Dataset extract
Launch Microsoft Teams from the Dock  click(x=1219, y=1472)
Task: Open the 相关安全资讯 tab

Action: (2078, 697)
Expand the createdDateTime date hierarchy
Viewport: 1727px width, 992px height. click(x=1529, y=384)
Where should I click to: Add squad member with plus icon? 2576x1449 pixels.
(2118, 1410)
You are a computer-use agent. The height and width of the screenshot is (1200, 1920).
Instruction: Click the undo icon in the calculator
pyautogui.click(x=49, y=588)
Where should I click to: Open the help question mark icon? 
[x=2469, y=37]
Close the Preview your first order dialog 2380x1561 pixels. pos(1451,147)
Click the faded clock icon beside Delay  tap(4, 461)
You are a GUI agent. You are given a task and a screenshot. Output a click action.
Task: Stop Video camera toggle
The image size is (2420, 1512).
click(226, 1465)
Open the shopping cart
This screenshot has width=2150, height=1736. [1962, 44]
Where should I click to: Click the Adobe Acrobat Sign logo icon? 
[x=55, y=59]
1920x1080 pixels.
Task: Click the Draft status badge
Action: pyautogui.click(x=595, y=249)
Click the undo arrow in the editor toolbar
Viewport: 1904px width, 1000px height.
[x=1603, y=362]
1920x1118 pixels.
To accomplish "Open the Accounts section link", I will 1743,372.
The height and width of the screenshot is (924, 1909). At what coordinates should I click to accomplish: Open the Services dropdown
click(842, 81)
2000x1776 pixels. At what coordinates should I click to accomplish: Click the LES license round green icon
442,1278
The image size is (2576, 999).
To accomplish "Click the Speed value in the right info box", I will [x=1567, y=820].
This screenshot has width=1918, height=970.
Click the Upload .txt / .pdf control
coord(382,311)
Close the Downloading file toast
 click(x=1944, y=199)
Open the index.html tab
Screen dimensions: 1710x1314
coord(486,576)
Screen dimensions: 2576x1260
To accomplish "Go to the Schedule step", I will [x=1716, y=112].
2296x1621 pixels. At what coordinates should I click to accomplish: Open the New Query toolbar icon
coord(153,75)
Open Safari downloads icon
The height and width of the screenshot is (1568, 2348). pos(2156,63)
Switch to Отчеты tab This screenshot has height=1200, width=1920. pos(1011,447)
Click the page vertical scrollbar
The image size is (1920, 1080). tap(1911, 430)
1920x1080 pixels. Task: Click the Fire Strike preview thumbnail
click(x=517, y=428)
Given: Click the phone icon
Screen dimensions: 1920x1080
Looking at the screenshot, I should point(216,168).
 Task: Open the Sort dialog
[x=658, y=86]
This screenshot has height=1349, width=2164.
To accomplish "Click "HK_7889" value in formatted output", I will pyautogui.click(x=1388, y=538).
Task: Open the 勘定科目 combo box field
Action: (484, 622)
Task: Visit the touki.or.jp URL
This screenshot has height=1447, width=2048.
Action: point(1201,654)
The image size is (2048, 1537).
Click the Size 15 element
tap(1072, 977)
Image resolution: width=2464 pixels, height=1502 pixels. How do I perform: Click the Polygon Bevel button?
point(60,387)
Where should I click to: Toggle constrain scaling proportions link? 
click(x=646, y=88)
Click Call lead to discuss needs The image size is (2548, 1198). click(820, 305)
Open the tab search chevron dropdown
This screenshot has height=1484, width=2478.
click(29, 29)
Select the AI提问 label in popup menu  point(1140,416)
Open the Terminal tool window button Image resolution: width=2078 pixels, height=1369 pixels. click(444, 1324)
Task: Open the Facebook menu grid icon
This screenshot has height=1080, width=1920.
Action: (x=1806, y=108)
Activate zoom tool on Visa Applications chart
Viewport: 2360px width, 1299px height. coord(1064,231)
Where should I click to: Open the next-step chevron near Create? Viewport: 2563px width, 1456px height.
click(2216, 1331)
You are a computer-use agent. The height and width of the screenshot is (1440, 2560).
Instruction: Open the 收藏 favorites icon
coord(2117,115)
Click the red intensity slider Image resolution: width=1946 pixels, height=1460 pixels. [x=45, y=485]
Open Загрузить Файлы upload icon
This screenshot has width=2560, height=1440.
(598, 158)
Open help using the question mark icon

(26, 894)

Work to be completed
From the first line through the last, give the data above again exactly.

Answer to the problem
Launch Microsoft Teams from the Dock  click(x=1219, y=1472)
Task: Open the 相关安全资讯 tab

Action: (2078, 697)
Expand the createdDateTime date hierarchy
Viewport: 1727px width, 992px height. click(x=1529, y=384)
Where should I click to: Add squad member with plus icon? 2576x1449 pixels.
(2118, 1410)
You are a computer-use agent. The height and width of the screenshot is (1200, 1920).
Instruction: Click the undo icon in the calculator
pyautogui.click(x=49, y=588)
Where should I click to: Open the help question mark icon? 
[x=2469, y=37]
Close the Preview your first order dialog 2380x1561 pixels. pos(1451,147)
Click the faded clock icon beside Delay  tap(4, 461)
You are a GUI agent. You are given a task and a screenshot. Output a click action.
Task: Stop Video camera toggle
The image size is (2420, 1512).
click(226, 1465)
Open the shopping cart
This screenshot has width=2150, height=1736. [1962, 44]
Where should I click to: Click the Adobe Acrobat Sign logo icon? 
[x=55, y=59]
1920x1080 pixels.
Task: Click the Draft status badge
Action: pyautogui.click(x=595, y=249)
Click the undo arrow in the editor toolbar
Viewport: 1904px width, 1000px height.
[x=1603, y=362]
1920x1118 pixels.
To accomplish "Open the Accounts section link", I will 1743,372.
The height and width of the screenshot is (924, 1909). At what coordinates should I click to accomplish: Open the Services dropdown
click(842, 81)
2000x1776 pixels. At what coordinates should I click to accomplish: Click the LES license round green icon
442,1278
The image size is (2576, 999).
To accomplish "Click the Speed value in the right info box", I will [x=1567, y=820].
This screenshot has width=1918, height=970.
Click the Upload .txt / .pdf control
coord(382,311)
Close the Downloading file toast
 click(x=1944, y=199)
Open the index.html tab
Screen dimensions: 1710x1314
coord(486,576)
Screen dimensions: 2576x1260
To accomplish "Go to the Schedule step", I will [x=1716, y=112].
2296x1621 pixels. At what coordinates should I click to accomplish: Open the New Query toolbar icon
coord(153,75)
Open Safari downloads icon
The height and width of the screenshot is (1568, 2348). pos(2156,63)
Switch to Отчеты tab This screenshot has height=1200, width=1920. pos(1011,447)
Click the page vertical scrollbar
The image size is (1920, 1080). tap(1911, 430)
1920x1080 pixels. Task: Click the Fire Strike preview thumbnail
click(x=517, y=428)
Given: Click the phone icon
Screen dimensions: 1920x1080
Looking at the screenshot, I should point(216,168).
 Task: Open the Sort dialog
[x=658, y=86]
This screenshot has height=1349, width=2164.
To accomplish "Click "HK_7889" value in formatted output", I will pyautogui.click(x=1388, y=538).
Task: Open the 勘定科目 combo box field
Action: (484, 622)
Task: Visit the touki.or.jp URL
This screenshot has height=1447, width=2048.
Action: point(1201,654)
The image size is (2048, 1537).
Click the Size 15 element
tap(1072, 977)
Image resolution: width=2464 pixels, height=1502 pixels. How do I perform: Click the Polygon Bevel button?
point(60,387)
Where should I click to: Toggle constrain scaling proportions link? 
click(x=646, y=88)
Click Call lead to discuss needs The image size is (2548, 1198). click(820, 305)
Open the tab search chevron dropdown
This screenshot has height=1484, width=2478.
click(29, 29)
Select the AI提问 label in popup menu  point(1140,416)
Open the Terminal tool window button Image resolution: width=2078 pixels, height=1369 pixels. click(444, 1324)
Task: Open the Facebook menu grid icon
This screenshot has height=1080, width=1920.
Action: (x=1806, y=108)
Activate zoom tool on Visa Applications chart
Viewport: 2360px width, 1299px height. coord(1064,231)
Where should I click to: Open the next-step chevron near Create? Viewport: 2563px width, 1456px height.
click(2216, 1331)
You are a computer-use agent. The height and width of the screenshot is (1440, 2560).
Instruction: Open the 收藏 favorites icon
coord(2117,115)
Click the red intensity slider Image resolution: width=1946 pixels, height=1460 pixels. [x=45, y=485]
Open Загрузить Файлы upload icon
This screenshot has width=2560, height=1440.
(598, 158)
Open help using the question mark icon

(26, 894)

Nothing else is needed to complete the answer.